Octovianus Mote dan Benny Wenda mewakili United Liberation Movement of West Papua di konferensi tingkat tinggi MSG, 2015. Credit photo: freewestpapua.org. |
Beberapa peristiwa penting mendahului pembentukan
organisasi politik subregional the Melanesian Spearhead Group, antara lain pidato
Lini tentang sosialisme Melanesia yang disampaikan di Canberra pada tahun 1982 dan
kemerdekaan PNG (1975), Solomon (1978), dan Vanuatu (1980). Pembentukan awal MSG terjadi pada sebuah
pertemuan informal pada tahun 1986 namun mencerminkan sebuah manifestasi
penting ideologi Melanesianisme dalam politik kawasan yang telah cukup lama
berkembang. Pada rapat pembukaan MSG, perdana menteri Somare dari PNG, juga figur
penting dalam proses pembentukan MSG menyatakan bahwa “Semangat, persaudaraan
dan solidaritas Melanesia kita telah disatukan dan kita meminta kebijakan
non-interferensi dari kekuatan-kekuatan regional seiring kita menghadapi
tantangan ke depan.”[1]
Pada tahun 1988, perdana menteri PNG, Vanuatu dan
Solomon secara resmi menandatangani serangkaian prinsip yang mengatur negara-negara
‘anggota’ ini untuk proses konsultasi dan kerjasama dalam isu-isu kawasan dan
internasional.[2]
Ron May mengatakan bahwa persetujuan tahun 1988 ini mungkin didorong oleh
sebuah keinginan untuk menunjukkan dukungan Melanesia terhadap kemerdekaan
Kanak. Peristiwa ini juga “mencerminkan persepsi bahwa bekas kekuatan kolonial
di PIF seperti Australia dan Selandia Baru serta negara-negara Polinesia telah
gagal mengambil isu kemerdekaan Kanak ini di Forum PIF secara memadai.”[3]

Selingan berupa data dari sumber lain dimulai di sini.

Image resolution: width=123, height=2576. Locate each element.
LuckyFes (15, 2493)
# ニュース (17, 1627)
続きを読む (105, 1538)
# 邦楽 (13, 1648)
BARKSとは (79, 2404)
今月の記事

Fiji baru akan bergabung dengan MSG pada tahun 1996. Barangkali hal ini mengindikasikan
identifikasi yang lebih lemah terhadap Melanesianisme saat itu.
Persetujuan resmi yang sekarang ini menjadi dasar
bekerjanya MSG ditandatangani pada bulan Maret 2007. Organisasi ini berkantor
pusat di Vanuatu, dengan sekretariat yang didanai oleh China. Pembukaan dari persetujuan resmi 2007 mengindikasikan
bahwa keanggotaan MSG meliputi Fiji, PNG, Vanuatu dan Fron Nasional Pembebasan
dan Sosialis Kanak (Front de Liberation
Nationale Kanak et Socialiste, FLNKS) di Kaledonia Baru. FLNKS merupakan
sebuah organisasi politik pribumi dan bukanlah sebuah negara yang berdaulat.
Pembukaan dokumen ini juga menyatakan solidaritas
dan kerjasama kawasan dengan tujuan untuk memperkuat lembaga-lembaga kerjasama
kawasan dan internasional. Ia juga menyatakan keinginan anggota MSG untuk
menciptakan “sebuah kawasan yang dihormati karena kualitas pemerintahan yang
baik, manajemen berkelanjutan atas sumber daya alam, penghormatan dan promosi
kebudayaan, tradisi dan nilai-nilai Melanesia, dan pembelaan dan penegakan
kemerdekaan/penentuan nasib sendiri sebagai hak yang tak terbantahkan dari masyarakat
pribumi Melanesia dan penegakan HAM mereka.”[4]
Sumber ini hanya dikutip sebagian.